### Exercise goal
In the data that follows, find each line containing "computer" and copy it.

#####

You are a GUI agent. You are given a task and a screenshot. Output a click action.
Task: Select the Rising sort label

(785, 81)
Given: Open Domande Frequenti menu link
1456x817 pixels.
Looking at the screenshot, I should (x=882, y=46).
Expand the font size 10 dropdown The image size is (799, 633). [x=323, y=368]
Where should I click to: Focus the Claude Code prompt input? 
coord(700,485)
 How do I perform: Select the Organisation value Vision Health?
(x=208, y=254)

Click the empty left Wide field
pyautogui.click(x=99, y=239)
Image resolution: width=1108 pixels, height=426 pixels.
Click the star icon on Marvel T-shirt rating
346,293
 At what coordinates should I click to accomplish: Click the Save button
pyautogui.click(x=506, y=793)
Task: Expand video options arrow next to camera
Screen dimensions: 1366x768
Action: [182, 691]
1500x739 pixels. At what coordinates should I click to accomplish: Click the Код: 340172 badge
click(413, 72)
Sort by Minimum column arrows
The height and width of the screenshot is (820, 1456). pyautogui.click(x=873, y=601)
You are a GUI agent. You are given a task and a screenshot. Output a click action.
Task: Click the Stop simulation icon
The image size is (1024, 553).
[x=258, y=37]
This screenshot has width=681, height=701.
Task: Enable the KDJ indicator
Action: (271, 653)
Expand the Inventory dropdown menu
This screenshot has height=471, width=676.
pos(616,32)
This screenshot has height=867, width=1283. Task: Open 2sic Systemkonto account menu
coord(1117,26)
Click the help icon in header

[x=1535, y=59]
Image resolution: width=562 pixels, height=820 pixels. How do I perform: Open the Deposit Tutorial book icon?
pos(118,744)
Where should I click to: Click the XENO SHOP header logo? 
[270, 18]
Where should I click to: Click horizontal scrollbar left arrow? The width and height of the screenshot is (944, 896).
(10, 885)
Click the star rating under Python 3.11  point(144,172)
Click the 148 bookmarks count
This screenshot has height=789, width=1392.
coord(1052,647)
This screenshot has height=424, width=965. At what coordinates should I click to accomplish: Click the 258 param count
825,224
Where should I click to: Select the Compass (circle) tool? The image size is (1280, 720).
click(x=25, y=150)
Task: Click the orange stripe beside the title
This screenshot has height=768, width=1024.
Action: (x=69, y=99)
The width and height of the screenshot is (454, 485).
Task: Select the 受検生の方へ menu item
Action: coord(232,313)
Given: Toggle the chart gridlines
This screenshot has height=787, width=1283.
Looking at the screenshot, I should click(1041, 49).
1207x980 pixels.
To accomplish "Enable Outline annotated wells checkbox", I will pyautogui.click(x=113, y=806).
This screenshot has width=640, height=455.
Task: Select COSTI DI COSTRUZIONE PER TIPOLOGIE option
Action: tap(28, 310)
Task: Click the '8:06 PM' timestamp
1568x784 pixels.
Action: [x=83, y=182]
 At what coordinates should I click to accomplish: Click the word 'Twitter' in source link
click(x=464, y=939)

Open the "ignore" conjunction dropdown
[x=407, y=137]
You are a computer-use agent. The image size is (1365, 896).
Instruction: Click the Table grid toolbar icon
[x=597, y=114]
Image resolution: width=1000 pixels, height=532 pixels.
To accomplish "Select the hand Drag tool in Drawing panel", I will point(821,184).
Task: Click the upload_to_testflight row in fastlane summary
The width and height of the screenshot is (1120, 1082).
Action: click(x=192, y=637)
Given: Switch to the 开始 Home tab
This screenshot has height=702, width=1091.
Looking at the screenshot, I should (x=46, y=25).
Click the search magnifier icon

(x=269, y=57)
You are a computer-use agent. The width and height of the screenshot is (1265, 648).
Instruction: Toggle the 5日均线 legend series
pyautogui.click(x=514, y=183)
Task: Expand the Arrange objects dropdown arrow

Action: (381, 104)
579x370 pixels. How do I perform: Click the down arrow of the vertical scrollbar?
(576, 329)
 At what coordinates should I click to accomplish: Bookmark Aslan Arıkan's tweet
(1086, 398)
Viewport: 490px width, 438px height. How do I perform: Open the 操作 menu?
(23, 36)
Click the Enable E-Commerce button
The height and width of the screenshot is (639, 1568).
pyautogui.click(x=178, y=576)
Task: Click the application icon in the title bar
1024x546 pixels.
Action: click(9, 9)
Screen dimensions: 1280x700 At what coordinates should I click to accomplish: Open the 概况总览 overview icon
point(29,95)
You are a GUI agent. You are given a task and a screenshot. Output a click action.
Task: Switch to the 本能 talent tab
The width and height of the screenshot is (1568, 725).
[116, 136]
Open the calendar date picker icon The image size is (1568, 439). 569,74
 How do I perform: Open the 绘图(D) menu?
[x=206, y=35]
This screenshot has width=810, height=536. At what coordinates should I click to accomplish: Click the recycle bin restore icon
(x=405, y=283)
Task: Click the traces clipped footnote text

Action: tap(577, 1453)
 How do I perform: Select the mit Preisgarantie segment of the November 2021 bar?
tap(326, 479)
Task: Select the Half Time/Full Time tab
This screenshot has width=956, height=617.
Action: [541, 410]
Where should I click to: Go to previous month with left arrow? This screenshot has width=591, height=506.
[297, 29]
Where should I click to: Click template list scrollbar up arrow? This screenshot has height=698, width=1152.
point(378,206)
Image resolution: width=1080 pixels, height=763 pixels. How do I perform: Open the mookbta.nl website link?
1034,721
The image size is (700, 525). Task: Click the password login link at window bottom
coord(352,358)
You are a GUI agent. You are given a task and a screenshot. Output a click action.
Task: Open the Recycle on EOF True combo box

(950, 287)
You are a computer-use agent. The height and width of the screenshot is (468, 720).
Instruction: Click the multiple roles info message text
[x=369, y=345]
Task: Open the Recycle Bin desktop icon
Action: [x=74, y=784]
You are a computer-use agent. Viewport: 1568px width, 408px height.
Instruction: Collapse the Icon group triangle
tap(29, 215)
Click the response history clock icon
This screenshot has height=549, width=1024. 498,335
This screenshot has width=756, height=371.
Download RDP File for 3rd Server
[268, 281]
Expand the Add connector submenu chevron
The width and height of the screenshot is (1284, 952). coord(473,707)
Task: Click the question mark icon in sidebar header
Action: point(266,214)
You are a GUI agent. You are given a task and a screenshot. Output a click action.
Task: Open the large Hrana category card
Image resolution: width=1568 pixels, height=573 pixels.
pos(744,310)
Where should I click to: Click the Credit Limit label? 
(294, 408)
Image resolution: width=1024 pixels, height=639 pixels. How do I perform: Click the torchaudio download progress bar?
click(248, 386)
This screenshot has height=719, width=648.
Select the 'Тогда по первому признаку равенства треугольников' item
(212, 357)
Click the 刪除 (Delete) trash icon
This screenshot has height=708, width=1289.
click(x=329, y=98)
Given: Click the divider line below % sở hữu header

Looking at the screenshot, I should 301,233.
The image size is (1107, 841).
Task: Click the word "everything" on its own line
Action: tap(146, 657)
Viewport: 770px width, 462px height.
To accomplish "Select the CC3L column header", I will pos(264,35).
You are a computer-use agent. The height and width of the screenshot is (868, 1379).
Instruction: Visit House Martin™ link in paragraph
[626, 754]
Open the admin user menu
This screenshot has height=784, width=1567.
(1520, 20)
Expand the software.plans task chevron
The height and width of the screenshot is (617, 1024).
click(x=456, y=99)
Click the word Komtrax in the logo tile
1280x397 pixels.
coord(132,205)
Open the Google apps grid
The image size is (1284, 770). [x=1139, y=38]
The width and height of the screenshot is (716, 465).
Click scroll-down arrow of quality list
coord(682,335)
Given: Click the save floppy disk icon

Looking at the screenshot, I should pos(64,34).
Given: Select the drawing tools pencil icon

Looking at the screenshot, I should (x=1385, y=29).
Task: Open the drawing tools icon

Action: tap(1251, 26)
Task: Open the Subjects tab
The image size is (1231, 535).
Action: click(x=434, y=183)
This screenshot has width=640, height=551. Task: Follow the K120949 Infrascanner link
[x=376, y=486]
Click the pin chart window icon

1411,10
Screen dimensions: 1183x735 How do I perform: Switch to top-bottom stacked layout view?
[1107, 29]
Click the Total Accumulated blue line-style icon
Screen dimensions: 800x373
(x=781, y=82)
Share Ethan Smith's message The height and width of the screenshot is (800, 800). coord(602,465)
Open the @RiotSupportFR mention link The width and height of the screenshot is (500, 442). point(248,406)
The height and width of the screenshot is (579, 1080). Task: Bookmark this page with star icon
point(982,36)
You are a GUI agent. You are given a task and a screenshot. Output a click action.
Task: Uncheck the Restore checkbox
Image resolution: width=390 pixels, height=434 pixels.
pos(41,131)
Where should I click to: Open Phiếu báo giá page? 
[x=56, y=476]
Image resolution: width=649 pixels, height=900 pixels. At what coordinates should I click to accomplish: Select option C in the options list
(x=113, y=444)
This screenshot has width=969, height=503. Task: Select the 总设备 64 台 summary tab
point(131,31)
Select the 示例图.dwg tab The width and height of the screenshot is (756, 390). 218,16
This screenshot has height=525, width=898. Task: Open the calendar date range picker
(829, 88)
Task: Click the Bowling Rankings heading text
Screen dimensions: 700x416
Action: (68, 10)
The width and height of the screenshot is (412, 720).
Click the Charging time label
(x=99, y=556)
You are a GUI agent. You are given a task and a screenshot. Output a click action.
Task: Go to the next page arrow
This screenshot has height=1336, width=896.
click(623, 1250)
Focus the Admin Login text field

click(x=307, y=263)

#####

### Task result
You are a computer-use agent. The image size is (1365, 896).
You are a computer-use agent. The width and height of the screenshot is (1265, 648).
You are a computer-use agent. The height and width of the screenshot is (468, 720).
You are a computer-use agent. Viewport: 1568px width, 408px height.
You are a computer-use agent. The height and width of the screenshot is (868, 1379).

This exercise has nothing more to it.